This includes "public restaurants, public and private markets, stores, and places where wild birds, game quadrupeds, fish, or other aquatic life or any parts thereof may be kept and offered for sale, for the purpose of ascertaining whether any laws or regulations under the jurisdiction of the department have been violated." This also includes inspecting commercial licenses required for retail and/or wholesale of commercial fish and bait fish.

The "search with or without warrant" provision, involving any wildlife with or without cause, extends to private property, even if fenced and posted with no trespassing signs, using the "open fields doctrine", per Hester v. United States and Oliver v. United States, and does not violate the Fourth Amendment to the United States Constitution or the Louisiana Constitution. The Second Circuit of the Court of Appeal of Louisiana concluded that there is no expectation of privacy where hunting and fishing are allowed, and agents can enter property without suspicion.

The "balancing test", the "promotion of legitimate governmental interests against the intrusion of the procedure" (authority for application is Johnson v.

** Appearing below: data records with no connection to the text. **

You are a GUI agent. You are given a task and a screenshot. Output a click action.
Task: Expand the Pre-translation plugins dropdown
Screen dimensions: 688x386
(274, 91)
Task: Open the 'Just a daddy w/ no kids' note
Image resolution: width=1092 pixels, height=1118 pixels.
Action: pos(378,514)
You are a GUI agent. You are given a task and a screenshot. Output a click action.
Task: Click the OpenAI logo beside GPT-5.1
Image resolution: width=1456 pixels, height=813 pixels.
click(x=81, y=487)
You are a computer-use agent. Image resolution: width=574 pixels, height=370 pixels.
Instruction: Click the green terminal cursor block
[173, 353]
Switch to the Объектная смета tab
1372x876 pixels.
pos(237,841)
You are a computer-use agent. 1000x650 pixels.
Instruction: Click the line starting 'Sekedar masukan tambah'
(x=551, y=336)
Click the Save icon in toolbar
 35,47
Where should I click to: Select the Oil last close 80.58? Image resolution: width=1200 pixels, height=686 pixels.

United States (2015)), was provided in Delaware v. Prouse, 440 U.S. 648 (1979). United States v. Greenhead, Inc., 256 F. Supp. 890 (N.D. Cal. 1966), affirms that agents can enter a locked gate, without any suspicion of criminal wrongdoing.

==Louisiana Wildlife and Fisheries Foundation==
The Louisiana Wildlife and Fisheries Foundation (LWFF) was formed December 14, 1995, as a 501(C)(3) tax exempt nonprofit public charitable foundation. The purpose is to aid the LDWF in a broad range of areas, including financial support, in habitat conservation. The foundation receives no funding from the State of Louisiana or the LDWF so is dependent on contributions from private and corporate donations.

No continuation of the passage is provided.